- **Tugas A**
Menurut teks tentang Ilmu Pendidikan Islam, pada aspek apa letak perbedaan antara pendidikan umum dan pendidikan Islam?
- **Tugas B**
Teruskan teks tentang Ilmu Pendidikan Islam mulai dari kalimat terakhir yang ditampilkan.

- **Kutipan Teks**

----------------

Jumat, 04 Maret 2011

ILMU PENDIDIKAN ISLAM


ILMU PENDIDIKAN ISLAM

A.  PENGERTIAN ILMU PENDIDIKAN ISLAM
Dalam membincang persoalan Ilmu Pendidikan Islam (IPI), kiraya kita perlu mengetahu pengertian dari Pendidikan Islam itu terlebih dahulu. Dalam arti yang sederhana, pendidikan sering diartikan sebagai usaha manusia untuk membina kepribadian sesuai dengan nilai-nilai yang di dalam masyarakat dan kebudayaan dalam perkembanganya. Istilah pendidikan atau paedagogie [1], berarti bimbingan atau pertolongan yang diberikan dengan sengaja oleh orang dewasa (subyek) terhadap seseorang (obyek) agar menjadi seorang yang dewasa.
Sehingga dalam arti yang luas, pendidikan adalah usaha-usaha yang dijalankan oleh kelompok tertentu agar orang lain menjadi dewasa dan mencapai tingkat kehidupan yang sempurna, dari segi intelektual, emosional dan spiritualnya [2]. Dengan berbekal ilmu pengetahuan tersebut, diharapkan peserta didik dapat mencapai kehidupan yang layak, bahagia di dunia dan di akhirat.
Dalam Ensiklopedi Pendidikan (1982) dijelaskan bahwa pendidikan berarti: Semua perbuatan dan usaha dari generasi tua untuk mengalihkan pengetahuannya, pengalamannya, kecakapannya, serta keterampilannya kepada generasi muda sebagai usaha menyiapkannya agar dapat memenuhi fungsi hidupnya baik jasmani amaupan rohani.[3] Pendidikan juga diartikan sebagai usaha menyiapkan kader-kader penerus di masa depan yang memiliki kecerdasan, keterampilan dan akhlak yang mulia. Dengan berbekal potensi yang dimilikinya, diharapkan generasi penerus dapat mengambil alih tongkat estavet untuk melanjutkan perjuangan bangsa Indonesia:  
“Menurut UU No. 2 Tahun 1989, pendidikan adalah usaha sadar untuk menyiapkan peserta didik melalui kegiatan bimbingan, pengajaran, dan atau latihan bagi perananya di masa yang akan datang. Sedangkan UU No. 20 tahun 2003, pendidikan adalah usaha sadar dan terencana untuk mewujdkan suasana belajar dan proses pembelajaran agar peserta didik secara aktif mengembangkan potensi dirinya ntuk memiliki kekuatan spiritual keagamaan, pengendalian diri, kepribadian, kecerdasan, akhlak mulia, serta keterampilan yang diperlukan dirinya, masyarakat, bangsa dan negara”.[4]
Sedangkan menurut Sunarto dalam Makalah “Program Fasilitas Peningkatan Kalitas Guru; Bahan Ajar Dasar-dasar Pendidikan Islam” mengatakan, pendidikan Islam adalah proses transinternalisasi pengetahuan, nilai dan keterampilan kepada peserta didik melalui uapaya pengajaran, pembiasaan, bimbingan, pengasuhan, pengawasan dan pengembangan potensinya untuk mencapai keselarasan dan kesempurnaan hidup di dunia dan di akhirat.[5]
Jadi ada sedikit perbedaan antara pendidikan umum dan pendidikan Islam. Perbedaan tersebut terletak pada aspek nilai-nilai spiritualnya. Dinamakan pendidikan Islam karena dalam proses pengajaranya, disuapkan nilai-nilai agama Islam. Jika tidak ada suapan-suapan agama Islam, maka sama saja seperti pendidikan pada umumnya.

----------------

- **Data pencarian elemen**

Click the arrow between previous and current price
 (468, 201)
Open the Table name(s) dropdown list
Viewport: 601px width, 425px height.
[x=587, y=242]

----------------

- **Jawaban Tertulis A**
Perbedaannya terletak pada aspek nilai-nilai spiritualnya.

- **Jawaban Tertulis B**
Karenanya, Ilmu Pendidikan Islam (IPI) adalah sebuah ilmu yang mempelajari bagaimana tata cara mengajarkan nilai-nilai ajaran Islam kepada peserta didik, mendidik dan mengembangkan khazanah keilmuan Islam sehingga melahirkan generasi yang unggul dalam intelektual, anggun dalam bermoral dan kuat dalam pemahaman spiritualitasnya. Ilmu Pendidikan Islam  tidak hanya membicang itu saja, juga membahas kurikulum, metode, media dan strategi pengelolahan lembaga pendidikan.


B.  KEDUDUKAN ILMU PENDIDIKAN ISLAM
Dalam kehidupan suatu negara pendidikan memegang peranan yang sangat penting, hal ini dimaksud sebagi jaminan kelangsungan hidup berbangsa dan bernegara. Karena pendidikan dipandang sebagai wahana peningkatan dan pengembangan kualitas sumber daya manusia sekaligus sebagai faktor penentu keberhasilan pembangunan suatu negara. Hal ini diakui bahwa keberhasilan suatu bangsa sangat ditentukan oleh keberhasilan dalam memperbaiki dan memperbaharui sektor pendidikan [6]. Artinya keberhasilan tersebut akan menentukan keberhasilan bangsa ini dalam menghadapi tantangan zaman di masa depan.
Oleh karena itu secara yuridis formal, Negara mengamanhkan kepada pemerintah “untuk mengusahakan dan menyelenggarakan satu sistem pendidikan nasional yang dapat meningkatkan keimanan dan ketaqwaan kepada Tuhan Yang Maha Esa, serta akhlak mulia dalam rangka mencerdaskan kehidupan bangsa” [7]. Tentuya disadari, bahwa sektor utama dan pertama yang mendapatkan prioritas dalam pembangunan bangsa adalah sector pendidikan yang aksentuasinya pada peningkatan keimanan dan ketaqwaan kepada Tuhan Yang Maha Esa, serta akhlak mulia sebagimana dirumuskan dalam tujuan pendidikan nasional (UU Nomor 20 tahun 2003) yaitu:
“Pendidikan Nasional berfungsi mengembangkan kemampuan dan membentuk watak serta peradaban bangsa yang bermartabat dalam rangka mencerdaskan kehidupan bangsa, bertujuan untuk mengembangkan potensi peserta didik agar menjadi manusia yang beriman dan bertaqwa kepada Tuhan Yang Maha Esa, berakhlak mulia, sehat, berilmu, cakap, kreatif, mandiri, dan menjadi warga negara yang demokratis serta tanggung jawab” [8].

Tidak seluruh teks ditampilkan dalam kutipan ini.